Presented as part of the second annual Corkscrew Theater Festival, a festival of new plays and readings showcasing up-and-coming artists, this play by writer, poet, and performer Stefani Kuo tackles the weighty topic of how female friendship and love perseveres in the midst of loss, lies, and decades of time. It does so by telling two stories: one of a lesbian couple trying to conceive in 1990s San Francisco, and one of their daughter 20 years later living in that same apartment and coping with illness. It can be hard to be a person who is consistently both living life and loving people, and this play seems to serve as a reminder of that.

THURSDAY

(image via James Dwyer / Facebook)

The BIG FUCK
Thursday, July 26 at A Boat, 8 pm: $10 suggested donation

You may have noticed this comedy show’s location is “a boat.” That is not a new basement bar or coyly-named DIY venue, but an actual boat. Yes, one that is meant to sail the open waters or what have you. One might ask where one finds/docks a boat in New York City. I cannot tell you, because the location is a secret (well, it’s in Bushwick, I can tell you that), to be revealed only to those who RSVP for the show.

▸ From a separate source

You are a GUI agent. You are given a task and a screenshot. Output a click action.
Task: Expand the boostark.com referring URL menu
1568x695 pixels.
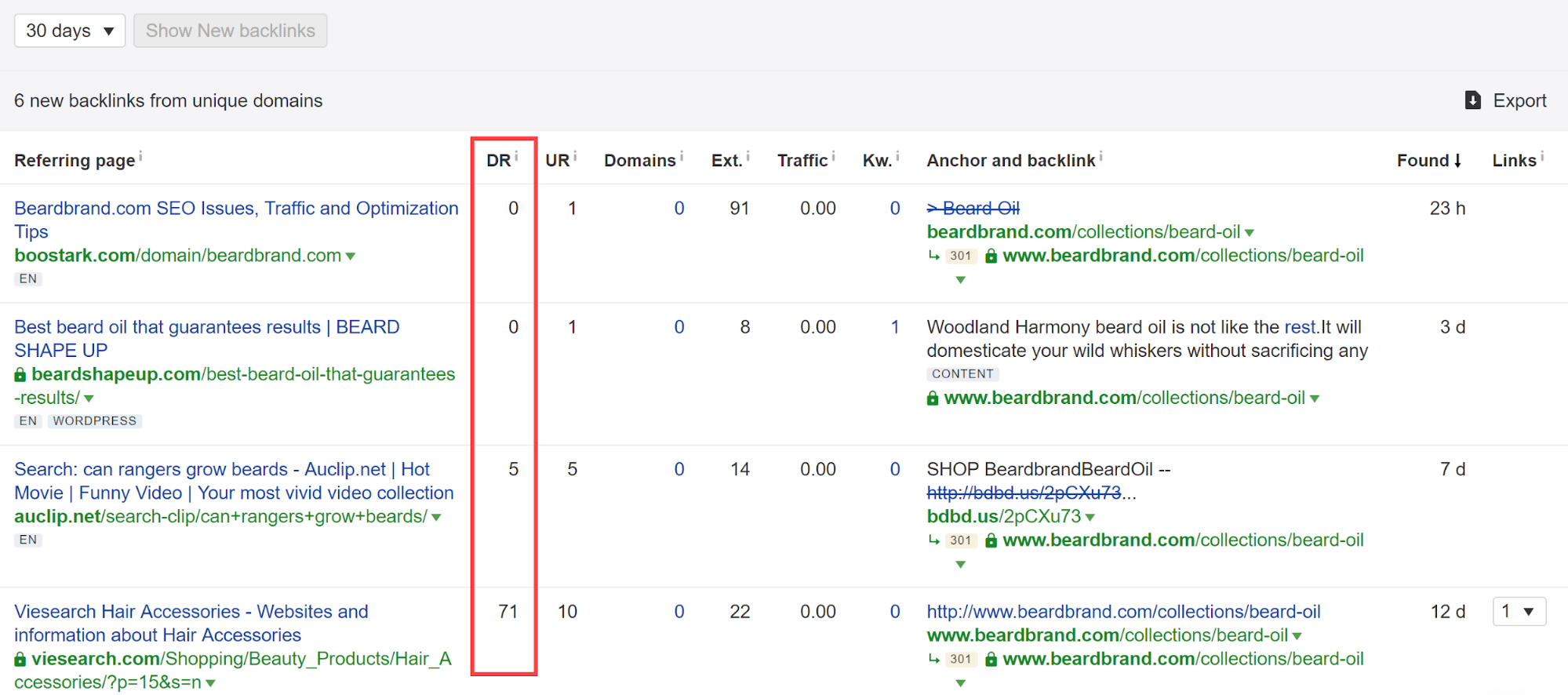[351, 257]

So, if you want to see Jo Firestone, Bowen Yang, Rachel Pegram, The Greys, and even more tell jokes while on a true blue boat (I don’t know if the boat is actually blue) at a show called, for some reason, The BIG FUCK, Thursday is your chance.

FRIDAY

(photo: Richard Termine)

Symphonie Fantastique
Now through September 2 at HERE Arts Center, 8:30 pm (weekends at 4 pm): $35+, 1 complimentary rush ticket each available to full-time students with ID (subject to availability)

Puppets sometimes get a bad rap, often thought to only have a place in children’s shows, toy stores, or on the hand of that one weird guy you went to high school with. The truth is, puppetry has just as vast a potential as any other art or performance medium, and one of the best examples of this is the work of Basil Twist. The MacArthur Genius Grant winner debuted his Symphonie Fantastique at HERE Arts Center 20 years ago, and now it is back with a live pianist, 1,000 gallon water tank, and of course, plenty of intricate puppetry. The show has been extended multiple times, but must close at the beginning of September. Plus, if you go on a Saturday night, your ticket will come with a free cocktail.

SATURDAY

(image via Vital Joint / Facebook)

Busted!
Saturday, July 28 at Vital Joint, 8 pm: $5

There are a lot of drag shows to see in the city, but this is “New York’s only drag show,” so do what you will with that information. Hosted by Chase Montavon, who once did an absurd character at one of my shows involving a girl who wants to regain her virginity to be allowed to ride the bus she was previously kicked off of due to lewd conduct, the show appears to feature a mix of comedians and comedic-leaning drag performers. The lineup includes rapping drag queen Adele Computer, and comedians Andrés Govea, Edy Modica, Lena Einbinder, Eliza Kimberly, Maya Sharma, and Anthony Schepis. Will the drag performers do comedy? Will the comedians do drag? One might argue the two can be one in the same. But as always, there is only one way to find out.

SUNDAY

(image via The Dirty Blondes / Facebook)

Beta Reading Series: I’m Very Online
Sunday, July 29 at BAM, 6 pm: FREE

If you are reading this, you are probably pretty online, at least enough to be on a web page. Maybe you’re even very online, to the extent that your IRL friends have forbidden you from discussing Twitter drama anywhere near them because you’re so deep in it and they value their mental stability too much to have you explain. Whatever degree of online you may be, you have to venture into the real world to attend this staged reading of Ben Ferber’s new play, I’m Very Online. The play centers around what happens when “two people from the most extreme parts of opposite ends of the Internet” meet face-to-face and, curiously, become friends. The event is free, but RSVP is required.